What to do
For the material that follows, return exactly the lines from the one with "This screenshot has width=228, height=134." through the one with "You are a computer-use agent. Viewport: 565px", both ends included.

Provided information
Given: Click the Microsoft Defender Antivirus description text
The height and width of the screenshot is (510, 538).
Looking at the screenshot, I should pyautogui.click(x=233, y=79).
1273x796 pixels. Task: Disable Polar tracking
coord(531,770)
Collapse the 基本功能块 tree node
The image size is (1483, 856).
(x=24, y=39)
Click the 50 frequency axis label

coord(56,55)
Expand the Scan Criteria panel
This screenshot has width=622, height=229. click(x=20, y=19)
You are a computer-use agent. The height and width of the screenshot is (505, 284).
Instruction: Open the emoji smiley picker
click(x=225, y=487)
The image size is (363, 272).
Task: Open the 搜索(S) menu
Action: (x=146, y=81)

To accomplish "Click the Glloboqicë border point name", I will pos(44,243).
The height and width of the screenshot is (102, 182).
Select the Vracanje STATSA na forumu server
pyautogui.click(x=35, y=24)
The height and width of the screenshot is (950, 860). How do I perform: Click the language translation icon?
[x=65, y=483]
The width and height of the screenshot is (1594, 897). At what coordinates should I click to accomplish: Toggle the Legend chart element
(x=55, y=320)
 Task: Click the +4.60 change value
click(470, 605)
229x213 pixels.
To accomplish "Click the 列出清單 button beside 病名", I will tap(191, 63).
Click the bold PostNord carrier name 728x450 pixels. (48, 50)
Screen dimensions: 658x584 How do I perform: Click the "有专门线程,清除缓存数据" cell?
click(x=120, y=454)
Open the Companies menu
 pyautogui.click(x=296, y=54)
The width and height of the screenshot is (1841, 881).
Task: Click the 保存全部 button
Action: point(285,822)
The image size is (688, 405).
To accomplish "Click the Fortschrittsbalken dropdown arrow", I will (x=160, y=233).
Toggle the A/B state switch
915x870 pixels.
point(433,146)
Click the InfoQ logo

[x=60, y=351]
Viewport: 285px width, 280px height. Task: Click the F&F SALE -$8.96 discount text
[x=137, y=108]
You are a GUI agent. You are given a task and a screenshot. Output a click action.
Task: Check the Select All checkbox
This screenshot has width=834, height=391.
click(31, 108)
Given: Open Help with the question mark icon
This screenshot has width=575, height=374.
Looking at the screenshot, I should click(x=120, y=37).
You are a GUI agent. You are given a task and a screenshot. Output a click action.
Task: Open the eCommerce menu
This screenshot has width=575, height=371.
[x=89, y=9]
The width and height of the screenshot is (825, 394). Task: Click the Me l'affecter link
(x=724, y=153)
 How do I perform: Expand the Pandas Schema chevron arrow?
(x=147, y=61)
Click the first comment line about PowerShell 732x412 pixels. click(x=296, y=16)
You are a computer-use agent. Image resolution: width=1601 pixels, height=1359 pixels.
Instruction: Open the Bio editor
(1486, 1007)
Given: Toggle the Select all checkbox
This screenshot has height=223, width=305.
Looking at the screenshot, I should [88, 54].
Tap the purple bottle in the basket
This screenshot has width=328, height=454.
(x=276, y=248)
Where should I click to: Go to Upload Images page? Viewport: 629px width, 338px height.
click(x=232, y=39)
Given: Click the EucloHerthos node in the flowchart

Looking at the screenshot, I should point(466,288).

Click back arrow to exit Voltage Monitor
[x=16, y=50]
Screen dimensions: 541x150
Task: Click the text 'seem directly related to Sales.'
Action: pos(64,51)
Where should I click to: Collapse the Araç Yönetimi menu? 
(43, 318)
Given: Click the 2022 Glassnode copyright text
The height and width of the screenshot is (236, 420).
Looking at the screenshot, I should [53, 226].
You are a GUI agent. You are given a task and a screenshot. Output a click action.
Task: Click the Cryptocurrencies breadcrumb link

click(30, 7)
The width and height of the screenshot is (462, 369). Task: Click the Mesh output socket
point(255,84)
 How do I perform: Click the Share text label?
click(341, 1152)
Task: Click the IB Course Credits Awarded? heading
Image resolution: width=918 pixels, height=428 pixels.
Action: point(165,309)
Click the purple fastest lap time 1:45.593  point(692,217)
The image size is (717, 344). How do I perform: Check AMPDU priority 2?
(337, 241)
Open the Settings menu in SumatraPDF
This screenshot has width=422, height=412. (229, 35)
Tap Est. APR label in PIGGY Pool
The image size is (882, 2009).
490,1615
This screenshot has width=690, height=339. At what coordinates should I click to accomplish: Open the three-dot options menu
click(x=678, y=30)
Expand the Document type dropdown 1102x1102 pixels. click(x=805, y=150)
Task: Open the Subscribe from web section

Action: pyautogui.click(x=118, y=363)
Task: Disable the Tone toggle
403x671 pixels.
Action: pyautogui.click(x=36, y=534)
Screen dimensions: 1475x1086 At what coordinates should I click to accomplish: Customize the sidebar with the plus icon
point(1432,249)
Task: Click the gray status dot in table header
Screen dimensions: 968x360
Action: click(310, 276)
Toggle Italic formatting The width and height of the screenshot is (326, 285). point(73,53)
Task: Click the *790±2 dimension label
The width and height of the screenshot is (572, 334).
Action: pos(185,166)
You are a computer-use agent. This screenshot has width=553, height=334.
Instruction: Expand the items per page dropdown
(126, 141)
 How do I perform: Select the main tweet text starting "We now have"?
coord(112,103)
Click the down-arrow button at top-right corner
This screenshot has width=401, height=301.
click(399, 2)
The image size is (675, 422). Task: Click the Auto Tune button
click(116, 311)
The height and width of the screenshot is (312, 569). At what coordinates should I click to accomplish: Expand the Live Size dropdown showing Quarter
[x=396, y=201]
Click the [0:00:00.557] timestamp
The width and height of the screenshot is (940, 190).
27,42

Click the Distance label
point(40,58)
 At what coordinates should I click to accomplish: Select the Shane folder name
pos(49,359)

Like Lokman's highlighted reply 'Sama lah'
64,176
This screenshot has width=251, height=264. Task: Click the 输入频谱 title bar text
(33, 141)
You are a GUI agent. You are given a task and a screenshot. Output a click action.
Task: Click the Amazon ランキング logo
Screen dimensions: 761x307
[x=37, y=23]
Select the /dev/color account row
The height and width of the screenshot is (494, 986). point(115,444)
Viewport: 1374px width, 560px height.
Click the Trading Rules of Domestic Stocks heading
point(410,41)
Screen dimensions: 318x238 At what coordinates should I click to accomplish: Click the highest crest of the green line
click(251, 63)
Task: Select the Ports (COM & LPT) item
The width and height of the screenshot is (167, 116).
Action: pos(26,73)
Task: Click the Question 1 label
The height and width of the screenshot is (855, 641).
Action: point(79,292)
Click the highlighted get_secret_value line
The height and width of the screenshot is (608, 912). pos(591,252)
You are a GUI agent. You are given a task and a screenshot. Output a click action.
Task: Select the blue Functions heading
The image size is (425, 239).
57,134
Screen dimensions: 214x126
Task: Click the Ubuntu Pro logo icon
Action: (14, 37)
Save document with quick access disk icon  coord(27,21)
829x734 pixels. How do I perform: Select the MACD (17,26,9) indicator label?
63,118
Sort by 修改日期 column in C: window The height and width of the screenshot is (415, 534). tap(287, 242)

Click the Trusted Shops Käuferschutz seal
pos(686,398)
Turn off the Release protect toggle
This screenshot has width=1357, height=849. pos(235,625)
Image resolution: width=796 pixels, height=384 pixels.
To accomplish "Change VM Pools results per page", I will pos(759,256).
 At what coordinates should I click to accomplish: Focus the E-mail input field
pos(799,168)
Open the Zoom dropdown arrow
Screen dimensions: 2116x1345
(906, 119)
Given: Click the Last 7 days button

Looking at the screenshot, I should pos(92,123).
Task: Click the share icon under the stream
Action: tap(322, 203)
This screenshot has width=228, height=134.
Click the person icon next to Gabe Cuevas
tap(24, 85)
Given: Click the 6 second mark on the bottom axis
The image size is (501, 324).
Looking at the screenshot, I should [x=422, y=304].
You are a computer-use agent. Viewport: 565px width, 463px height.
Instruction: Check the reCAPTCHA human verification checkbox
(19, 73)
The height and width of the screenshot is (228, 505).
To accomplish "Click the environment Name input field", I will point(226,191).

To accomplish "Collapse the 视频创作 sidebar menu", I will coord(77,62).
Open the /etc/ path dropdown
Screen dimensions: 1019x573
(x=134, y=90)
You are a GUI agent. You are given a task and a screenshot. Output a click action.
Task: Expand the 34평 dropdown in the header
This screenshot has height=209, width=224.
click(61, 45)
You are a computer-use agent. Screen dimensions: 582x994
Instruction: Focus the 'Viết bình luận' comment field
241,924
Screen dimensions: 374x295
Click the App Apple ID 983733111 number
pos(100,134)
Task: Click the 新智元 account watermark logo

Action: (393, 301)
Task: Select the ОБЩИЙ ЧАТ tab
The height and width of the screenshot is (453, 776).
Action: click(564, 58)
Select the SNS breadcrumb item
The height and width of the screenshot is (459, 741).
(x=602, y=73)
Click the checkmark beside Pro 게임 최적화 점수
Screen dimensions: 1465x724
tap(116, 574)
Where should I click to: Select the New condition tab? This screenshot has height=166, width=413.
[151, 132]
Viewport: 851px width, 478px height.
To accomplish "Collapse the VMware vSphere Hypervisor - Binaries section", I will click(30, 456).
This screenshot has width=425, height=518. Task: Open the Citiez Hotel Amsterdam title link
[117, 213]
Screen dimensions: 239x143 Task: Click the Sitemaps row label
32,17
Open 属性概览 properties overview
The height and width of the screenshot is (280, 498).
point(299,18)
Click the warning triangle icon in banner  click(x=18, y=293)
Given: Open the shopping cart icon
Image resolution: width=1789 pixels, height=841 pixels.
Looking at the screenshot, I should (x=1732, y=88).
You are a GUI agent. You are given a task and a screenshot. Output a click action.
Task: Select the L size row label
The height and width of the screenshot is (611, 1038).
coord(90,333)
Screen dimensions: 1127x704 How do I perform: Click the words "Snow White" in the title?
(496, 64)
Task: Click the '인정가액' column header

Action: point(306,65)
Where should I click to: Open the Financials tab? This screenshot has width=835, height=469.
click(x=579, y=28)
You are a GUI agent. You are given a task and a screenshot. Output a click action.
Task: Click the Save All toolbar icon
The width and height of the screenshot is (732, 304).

Problem solution
This screenshot has width=228, height=134.
Click the person icon next to Gabe Cuevas
tap(24, 85)
Given: Click the 6 second mark on the bottom axis
The image size is (501, 324).
Looking at the screenshot, I should [x=422, y=304].
You are a computer-use agent. Viewport: 565px width, 463px height.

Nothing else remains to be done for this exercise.